Interview with USBC Gold Level coach Andy Penny, England



    USBCGoldCoachAndyPenny.jpgAndy Penny, 49, of Stevenage, Hertfordshire in the United Kingdom, recently became the first bowling coach from Northern Europe to earn United States Bowling Congress Gold Level certification. Penny has been coaching for 28 years but has been involved with the sport of bowling for more than 30 years, many of which were spent as a successful tournament bowler. 

    Bowlingdigital talked with the 33rd Gold Level coach and Andy told us why he went for the gold and where he sees it going.

    Bowlingdigital: When did you start thinking about becoming a USBC Gold Level coach?
    Andy Penny: I first became aware of the program in 1999, I obtained Silver Level in 2001. I have worked on the Gold Level on and off for several years but really decided to go for it in earnest towards the end of 2007. The Gold Level is seen as the ultimate qualification for coaches in Bowling. It is highly respected and well recognized by many countries in all of the zones of world bowling.

    The main reason though was that it gave me the qualifications to teach other instructors and coaches at a higher level.
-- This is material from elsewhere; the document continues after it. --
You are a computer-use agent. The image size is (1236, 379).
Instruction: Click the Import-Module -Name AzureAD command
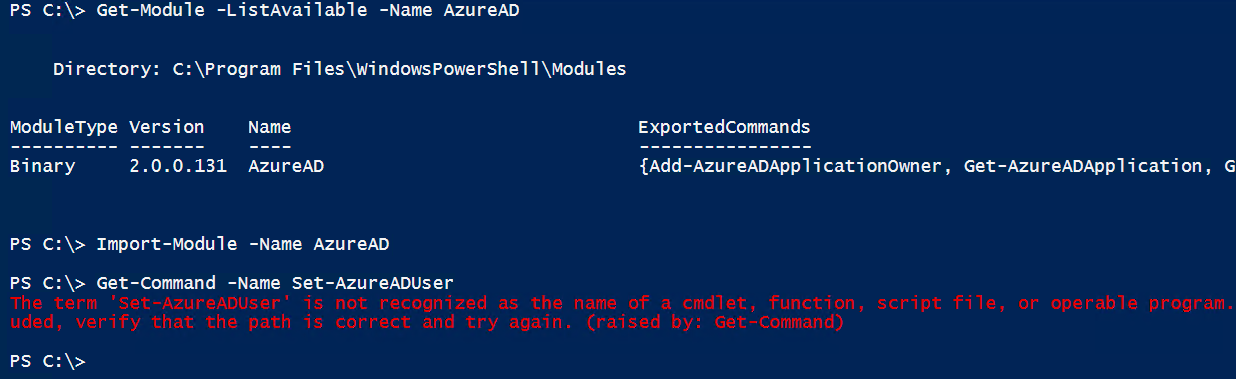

However you want to look at it, the USBC is the unofficial guardian of our sport.


    BD: Why?
    AP: They have really turned things round in the last two years or so. The surveys and studies that they have embarked have given us hard factual data that will be of invaluable use for many years to come. The Ball motion study has even won awards for it's quality from organizations outside of sport. They are a huge resource of information, which they are happy to share and have the leadership required to protect and nourish our sport and regain the integrity it has lost in some areas.


    BD: You are now the first USBC Gold Level coach from Northern Europe. Has this attracted much attention?
    AP: Since the announcement of my gold certification I have received many requests for information from people who wish to become coaches through the USBC system. I am very excited to be the first European coach qualified to certify coaches at Silver Level. My first Silver Level conference will take place later this year. I will be offering Mentoring sessions to those who feel they are ready to take it to the next level.


    BD: What's the situation in Bowling in the United Kingdom during this economic downturn?
    AP: Bowling in the UK is a bit of a paradox right now. We have falling numbers of league and tournament players but still have a huge number of juniors participating regularly in their tournaments. Even though we are in recession open play figures are still quite buoyant. In the UK right now we have the opportunity to build some momentum, People are tired of waiting for someone else to do the right thing. They now know there is an alternative source of information on how to teach today's game and they want to take it. I am very happy and excited to be a part of that.

    The most exciting news is that Bowling is being seen as an equal opportunity sport and schools are looking for it to become one of the core sports in the Government's drive to have all children being involved in sporting activity for 5 hours a week, 2 hours during school time and 3 hours outside of school hours.


    BD: Does Bowling have any advantage?
    AP: Bowling's advantage over many traditional school sports is that there is less emphasis on power so people of all shapes and sizes can take part on equal terms. It appeals to both boys and girls. It is a sport that requires thought not just brute force.

    I am working closely with the Proprietors Association to put a plan in place for a National Schools Coaching program for Physical Education teachers. As always it is about funding, but there is money available to the schools and it is up to us as a sport to show that we are worthy of them spending their money with us to provide good quality coaching to the pupils from their own school teachers.

    Just think of the impact of having teachers teaching our sport to potential tournament players every day of the week!


    BD: How did you start teaching?
    AP: Throughout all the stages of my life I have always taught others. During my Engineering apprenticeship my lecturers asked me to take the class, They believed that I should join their ranks rather than be wasted in a workshop environment.


    BD: What are your plans now?
    AP: I want to give something back to the sport, Through Bowling I have been fortunate enough to visit over 30 different countries and experience their cultures and study their coaching methods and programs.

    I still have a burning ambition to take a country and build a National Training Program with the infrastructure to produce winning athletes. I am ready to roll out this program for the right opportunity. I have had several offers since leaving Team England, but I haven't felt able to commit because not all the right things were in place.


    BD: What are you looking for?
    AP: The country I would be happy to work with would need to be able to make a longer term commitment to a coaching program. The current 2 year cycle between major championships is just too short. The older 4 year cycle was a much better arrangement. It gave coaches enough time to develop players fully.


    BD: What if the federations aren't flexible enough?
    Until such time I would like to pass on the things I have learnt from some of the best coaches in the world to others - especially younger coaches. I am also still learning. Our game is changing so quickly and that's what is needed, the flexibility and the forward thinking to be able to take new things on board.

    The players are also the teachers, I learn from them all the time. If you believe that you know it all or you think there is nothing more for you to learn in coaching then you should retire, give it up. Something I'm not planning to do for a long time.